Problem statement: Each line of the listing below should come back exactly as it is.

Provided material:
<<<<
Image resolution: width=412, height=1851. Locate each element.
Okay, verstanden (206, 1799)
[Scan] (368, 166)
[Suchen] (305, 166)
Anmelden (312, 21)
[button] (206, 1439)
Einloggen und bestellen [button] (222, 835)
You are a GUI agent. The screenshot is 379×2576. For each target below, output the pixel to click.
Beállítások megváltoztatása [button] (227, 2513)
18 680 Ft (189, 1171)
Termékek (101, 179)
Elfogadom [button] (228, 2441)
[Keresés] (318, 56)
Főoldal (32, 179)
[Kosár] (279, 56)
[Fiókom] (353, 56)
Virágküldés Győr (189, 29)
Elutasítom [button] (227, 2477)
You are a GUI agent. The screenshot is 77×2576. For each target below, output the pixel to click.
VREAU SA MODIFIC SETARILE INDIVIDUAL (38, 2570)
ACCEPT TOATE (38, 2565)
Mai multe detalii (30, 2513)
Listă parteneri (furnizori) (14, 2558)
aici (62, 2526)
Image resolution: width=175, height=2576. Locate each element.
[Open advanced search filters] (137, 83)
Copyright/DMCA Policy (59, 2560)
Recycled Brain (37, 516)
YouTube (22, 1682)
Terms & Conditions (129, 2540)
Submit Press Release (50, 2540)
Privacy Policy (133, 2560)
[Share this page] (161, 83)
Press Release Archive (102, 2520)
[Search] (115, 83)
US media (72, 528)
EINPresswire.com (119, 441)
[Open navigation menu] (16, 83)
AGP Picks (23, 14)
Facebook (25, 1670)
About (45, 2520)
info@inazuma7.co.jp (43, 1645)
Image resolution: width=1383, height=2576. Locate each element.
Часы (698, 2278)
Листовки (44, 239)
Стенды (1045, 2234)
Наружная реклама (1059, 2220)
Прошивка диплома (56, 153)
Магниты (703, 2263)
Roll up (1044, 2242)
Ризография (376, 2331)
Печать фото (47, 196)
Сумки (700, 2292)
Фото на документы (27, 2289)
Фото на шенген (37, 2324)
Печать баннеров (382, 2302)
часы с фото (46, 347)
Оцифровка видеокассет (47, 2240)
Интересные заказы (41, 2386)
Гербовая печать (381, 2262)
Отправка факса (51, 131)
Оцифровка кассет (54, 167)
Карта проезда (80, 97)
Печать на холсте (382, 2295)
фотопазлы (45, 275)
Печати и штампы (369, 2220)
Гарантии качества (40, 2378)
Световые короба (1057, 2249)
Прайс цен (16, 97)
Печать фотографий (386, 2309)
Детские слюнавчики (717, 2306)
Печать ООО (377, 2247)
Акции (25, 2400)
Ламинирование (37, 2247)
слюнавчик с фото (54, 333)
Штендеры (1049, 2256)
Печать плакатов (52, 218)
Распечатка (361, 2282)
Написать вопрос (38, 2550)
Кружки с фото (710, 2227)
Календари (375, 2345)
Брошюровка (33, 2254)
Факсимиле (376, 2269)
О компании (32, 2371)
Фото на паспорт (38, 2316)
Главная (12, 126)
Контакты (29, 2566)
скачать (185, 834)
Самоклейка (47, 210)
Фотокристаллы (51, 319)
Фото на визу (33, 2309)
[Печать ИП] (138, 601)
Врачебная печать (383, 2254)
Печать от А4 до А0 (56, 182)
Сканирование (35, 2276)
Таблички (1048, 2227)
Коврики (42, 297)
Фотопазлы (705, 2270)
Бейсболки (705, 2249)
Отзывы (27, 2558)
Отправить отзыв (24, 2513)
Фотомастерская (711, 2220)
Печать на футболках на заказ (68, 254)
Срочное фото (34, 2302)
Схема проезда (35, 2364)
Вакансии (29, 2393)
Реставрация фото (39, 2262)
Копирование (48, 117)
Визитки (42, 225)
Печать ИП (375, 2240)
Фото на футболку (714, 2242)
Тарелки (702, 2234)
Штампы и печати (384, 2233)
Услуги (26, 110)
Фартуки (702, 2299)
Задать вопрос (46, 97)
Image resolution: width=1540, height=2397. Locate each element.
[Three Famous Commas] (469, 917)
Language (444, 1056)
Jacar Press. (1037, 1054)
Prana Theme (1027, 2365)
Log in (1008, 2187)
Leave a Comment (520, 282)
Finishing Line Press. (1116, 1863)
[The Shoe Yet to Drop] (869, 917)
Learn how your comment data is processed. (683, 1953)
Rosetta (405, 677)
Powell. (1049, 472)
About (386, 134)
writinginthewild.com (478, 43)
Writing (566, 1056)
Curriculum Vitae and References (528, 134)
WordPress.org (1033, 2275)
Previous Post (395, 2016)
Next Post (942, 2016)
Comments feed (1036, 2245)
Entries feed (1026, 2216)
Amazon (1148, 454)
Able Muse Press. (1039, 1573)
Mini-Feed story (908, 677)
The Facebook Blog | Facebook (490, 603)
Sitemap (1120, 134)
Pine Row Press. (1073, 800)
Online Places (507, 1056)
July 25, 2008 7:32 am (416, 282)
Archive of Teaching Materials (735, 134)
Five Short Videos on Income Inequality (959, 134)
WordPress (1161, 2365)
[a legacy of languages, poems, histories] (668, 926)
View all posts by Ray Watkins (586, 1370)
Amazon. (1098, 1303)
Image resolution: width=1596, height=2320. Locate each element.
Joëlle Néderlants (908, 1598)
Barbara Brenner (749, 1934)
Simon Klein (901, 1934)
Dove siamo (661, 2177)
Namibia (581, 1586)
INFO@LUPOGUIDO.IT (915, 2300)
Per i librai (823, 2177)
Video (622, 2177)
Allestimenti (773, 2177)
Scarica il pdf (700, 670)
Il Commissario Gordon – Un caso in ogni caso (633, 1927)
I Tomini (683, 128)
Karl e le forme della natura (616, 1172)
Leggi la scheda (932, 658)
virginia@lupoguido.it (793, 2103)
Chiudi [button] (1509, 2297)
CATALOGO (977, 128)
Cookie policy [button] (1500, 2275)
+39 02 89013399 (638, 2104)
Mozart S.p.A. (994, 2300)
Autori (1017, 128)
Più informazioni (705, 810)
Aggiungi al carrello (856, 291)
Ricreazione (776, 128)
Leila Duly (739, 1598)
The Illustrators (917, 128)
>>>>
Response for this exercise:
Image resolution: width=412, height=1851. Locate each element.
Okay, verstanden (206, 1799)
[Scan] (368, 166)
[Suchen] (305, 166)
Anmelden (312, 21)
[button] (206, 1439)
Einloggen und bestellen [button] (222, 835)
You are a GUI agent. The screenshot is 379×2576. For each target below, output the pixel to click.
Beállítások megváltoztatása [button] (227, 2513)
18 680 Ft (189, 1171)
Termékek (101, 179)
Elfogadom [button] (228, 2441)
[Keresés] (318, 56)
Főoldal (32, 179)
[Kosár] (279, 56)
[Fiókom] (353, 56)
Virágküldés Győr (189, 29)
Elutasítom [button] (227, 2477)
You are a GUI agent. The screenshot is 77×2576. For each target below, output the pixel to click.
VREAU SA MODIFIC SETARILE INDIVIDUAL (38, 2570)
ACCEPT TOATE (38, 2565)
Mai multe detalii (30, 2513)
Listă parteneri (furnizori) (14, 2558)
aici (62, 2526)
Image resolution: width=175, height=2576. Locate each element.
[Open advanced search filters] (137, 83)
Copyright/DMCA Policy (59, 2560)
Recycled Brain (37, 516)
YouTube (22, 1682)
Terms & Conditions (129, 2540)
Submit Press Release (50, 2540)
Privacy Policy (133, 2560)
[Share this page] (161, 83)
Press Release Archive (102, 2520)
[Search] (115, 83)
US media (72, 528)
EINPresswire.com (119, 441)
[Open navigation menu] (16, 83)
AGP Picks (23, 14)
Facebook (25, 1670)
About (45, 2520)
info@inazuma7.co.jp (43, 1645)
Image resolution: width=1383, height=2576. Locate each element.
Часы (698, 2278)
Листовки (44, 239)
Стенды (1045, 2234)
Наружная реклама (1059, 2220)
Прошивка диплома (56, 153)
Магниты (703, 2263)
Roll up (1044, 2242)
Ризография (376, 2331)
Печать фото (47, 196)
Сумки (700, 2292)
Фото на документы (27, 2289)
Фото на шенген (37, 2324)
Печать баннеров (382, 2302)
часы с фото (46, 347)
Оцифровка видеокассет (47, 2240)
Интересные заказы (41, 2386)
Гербовая печать (381, 2262)
Отправка факса (51, 131)
Оцифровка кассет (54, 167)
Карта проезда (80, 97)
Печать на холсте (382, 2295)
фотопазлы (45, 275)
Печати и штампы (369, 2220)
Гарантии качества (40, 2378)
Световые короба (1057, 2249)
Прайс цен (16, 97)
Печать фотографий (386, 2309)
Детские слюнавчики (717, 2306)
Печать ООО (377, 2247)
Акции (25, 2400)
Ламинирование (37, 2247)
слюнавчик с фото (54, 333)
Штендеры (1049, 2256)
Печать плакатов (52, 218)
Распечатка (361, 2282)
Написать вопрос (38, 2550)
Кружки с фото (710, 2227)
Календари (375, 2345)
Брошюровка (33, 2254)
Факсимиле (376, 2269)
О компании (32, 2371)
Фото на паспорт (38, 2316)
Главная (12, 126)
Контакты (29, 2566)
скачать (185, 834)
Самоклейка (47, 210)
Фотокристаллы (51, 319)
Фото на визу (33, 2309)
[Печать ИП] (138, 601)
Врачебная печать (383, 2254)
Печать от А4 до А0 (56, 182)
Сканирование (35, 2276)
Таблички (1048, 2227)
Коврики (42, 297)
Фотопазлы (705, 2270)
Бейсболки (705, 2249)
Отзывы (27, 2558)
Отправить отзыв (24, 2513)
Фотомастерская (711, 2220)
Печать на футболках на заказ (68, 254)
Срочное фото (34, 2302)
Схема проезда (35, 2364)
Вакансии (29, 2393)
Реставрация фото (39, 2262)
Копирование (48, 117)
Визитки (42, 225)
Печать ИП (375, 2240)
Фото на футболку (714, 2242)
Тарелки (702, 2234)
Штампы и печати (384, 2233)
Услуги (26, 110)
Фартуки (702, 2299)
Задать вопрос (46, 97)
Image resolution: width=1540, height=2397. Locate each element.
[Three Famous Commas] (469, 917)
Language (444, 1056)
Jacar Press. (1037, 1054)
Prana Theme (1027, 2365)
Log in (1008, 2187)
Leave a Comment (520, 282)
Finishing Line Press. (1116, 1863)
[The Shoe Yet to Drop] (869, 917)
Learn how your comment data is processed. (683, 1953)
Rosetta (405, 677)
Powell. (1049, 472)
About (386, 134)
writinginthewild.com (478, 43)
Writing (566, 1056)
Curriculum Vitae and References (528, 134)
WordPress.org (1033, 2275)
Previous Post (395, 2016)
Next Post (942, 2016)
Comments feed (1036, 2245)
Entries feed (1026, 2216)
Amazon (1148, 454)
Able Muse Press. (1039, 1573)
Mini-Feed story (908, 677)
The Facebook Blog | Facebook (490, 603)
Sitemap (1120, 134)
Pine Row Press. (1073, 800)
Online Places (507, 1056)
July 25, 2008 7:32 am (416, 282)
Archive of Teaching Materials (735, 134)
Five Short Videos on Income Inequality (959, 134)
WordPress (1161, 2365)
[a legacy of languages, poems, histories] (668, 926)
View all posts by Ray Watkins (586, 1370)
Amazon. (1098, 1303)
Image resolution: width=1596, height=2320. Locate each element.
Joëlle Néderlants (908, 1598)
Barbara Brenner (749, 1934)
Simon Klein (901, 1934)
Dove siamo (661, 2177)
Namibia (581, 1586)
INFO@LUPOGUIDO.IT (915, 2300)
Per i librai (823, 2177)
Video (622, 2177)
Allestimenti (773, 2177)
Scarica il pdf (700, 670)
Il Commissario Gordon – Un caso in ogni caso (633, 1927)
I Tomini (683, 128)
Karl e le forme della natura (616, 1172)
Leggi la scheda (932, 658)
virginia@lupoguido.it (793, 2103)
Chiudi [button] (1509, 2297)
CATALOGO (977, 128)
Cookie policy [button] (1500, 2275)
+39 02 89013399 (638, 2104)
Mozart S.p.A. (994, 2300)
Autori (1017, 128)
Più informazioni (705, 810)
Aggiungi al carrello (856, 291)
Ricreazione (776, 128)
Leila Duly (739, 1598)
The Illustrators (917, 128)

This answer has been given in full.